▶ _任务目标_:
请把下面所有的行改写成一个 JSON 字符串列表，每一行对应一个字符串，空行略去。

##### 记录摘录

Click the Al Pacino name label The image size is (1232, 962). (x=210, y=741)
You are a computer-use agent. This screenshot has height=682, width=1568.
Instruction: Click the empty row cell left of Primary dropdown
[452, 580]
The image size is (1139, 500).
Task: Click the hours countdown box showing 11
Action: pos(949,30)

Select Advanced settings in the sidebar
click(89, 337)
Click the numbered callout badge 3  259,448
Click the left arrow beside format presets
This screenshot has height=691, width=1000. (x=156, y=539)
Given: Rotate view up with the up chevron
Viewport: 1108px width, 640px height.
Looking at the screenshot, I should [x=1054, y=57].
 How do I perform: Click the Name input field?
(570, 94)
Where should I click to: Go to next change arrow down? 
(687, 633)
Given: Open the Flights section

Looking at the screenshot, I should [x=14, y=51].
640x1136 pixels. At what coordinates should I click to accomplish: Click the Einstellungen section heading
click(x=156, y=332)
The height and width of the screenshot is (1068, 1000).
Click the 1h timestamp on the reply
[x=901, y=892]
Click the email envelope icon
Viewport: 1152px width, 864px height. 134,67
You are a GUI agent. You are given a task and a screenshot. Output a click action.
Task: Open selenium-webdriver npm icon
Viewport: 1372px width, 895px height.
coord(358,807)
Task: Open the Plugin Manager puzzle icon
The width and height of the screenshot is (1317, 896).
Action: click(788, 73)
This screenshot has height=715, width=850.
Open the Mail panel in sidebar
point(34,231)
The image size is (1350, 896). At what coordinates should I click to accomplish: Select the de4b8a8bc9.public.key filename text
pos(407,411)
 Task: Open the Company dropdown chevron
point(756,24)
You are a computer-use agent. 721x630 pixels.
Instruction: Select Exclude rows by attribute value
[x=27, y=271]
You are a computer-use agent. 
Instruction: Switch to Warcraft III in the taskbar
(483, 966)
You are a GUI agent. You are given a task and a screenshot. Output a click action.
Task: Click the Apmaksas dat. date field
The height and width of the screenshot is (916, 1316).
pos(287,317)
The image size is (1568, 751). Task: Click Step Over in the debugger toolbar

##########

▶ _任务解答_:
[
  "Click the Al Pacino name label The image size is (1232, 962). (x=210, y=741)",
  "You are a computer-use agent. This screenshot has height=682, width=1568.",
  "Instruction: Click the empty row cell left of Primary dropdown",
  "[452, 580]",
  "The image size is (1139, 500).",
  "Task: Click the hours countdown box showing 11",
  "Action: pos(949,30)",
  "Select Advanced settings in the sidebar",
  "click(89, 337)",
  "Click the numbered callout badge 3  259,448",
  "Click the left arrow beside format presets",
  "This screenshot has height=691, width=1000. (x=156, y=539)",
  "Given: Rotate view up with the up chevron",
  "Viewport: 1108px width, 640px height.",
  "Looking at the screenshot, I should [x=1054, y=57].",
  " How do I perform: Click the Name input field?",
  "(570, 94)",
  "Where should I click to: Go to next change arrow down? ",
  "(687, 633)",
  "Given: Open the Flights section",
  "Looking at the screenshot, I should [x=14, y=51].",
  "640x1136 pixels. At what coordinates should I click to accomplish: Click the Einstellungen section heading",
  "click(x=156, y=332)",
  "The height and width of the screenshot is (1068, 1000).",
  "Click the 1h timestamp on the reply",
  "[x=901, y=892]",
  "Click the email envelope icon",
  "Viewport: 1152px width, 864px height. 134,67",
  "You are a GUI agent. You are given a task and a screenshot. Output a click action.",
  "Task: Open selenium-webdriver npm icon",
  "Viewport: 1372px width, 895px height.",
  "coord(358,807)",
  "Task: Open the Plugin Manager puzzle icon",
  "The width and height of the screenshot is (1317, 896).",
  "Action: click(788, 73)",
  "This screenshot has height=715, width=850.",
  "Open the Mail panel in sidebar",
  "point(34,231)",
  "The image size is (1350, 896). At what coordinates should I click to accomplish: Select the de4b8a8bc9.public.key filename text",
  "pos(407,411)",
  " Task: Open the Company dropdown chevron",
  "point(756,24)",
  "You are a computer-use agent. 721x630 pixels.",
  "Instruction: Select Exclude rows by attribute value",
  "[x=27, y=271]",
  "You are a computer-use agent. ",
  "Instruction: Switch to Warcraft III in the taskbar",
  "(483, 966)",
  "You are a GUI agent. You are given a task and a screenshot. Output a click action.",
  "Task: Click the Apmaksas dat. date field",
  "The height and width of the screenshot is (916, 1316).",
  "pos(287,317)",
  "The image size is (1568, 751). Task: Click Step Over in the debugger toolbar"
]